[ЧТО ТРЕБУЕТСЯ]: Воспроизведите все данные ниже целиком, сохранив каждую строку без единого изменения.

(Сохранённые записи)
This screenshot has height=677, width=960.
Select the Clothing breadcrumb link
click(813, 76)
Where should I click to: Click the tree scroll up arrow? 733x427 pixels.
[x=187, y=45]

[ИТОГОВЫЙ РЕЗУЛЬТАТ]:
This screenshot has height=677, width=960.
Select the Clothing breadcrumb link
click(813, 76)
Where should I click to: Click the tree scroll up arrow? 733x427 pixels.
[x=187, y=45]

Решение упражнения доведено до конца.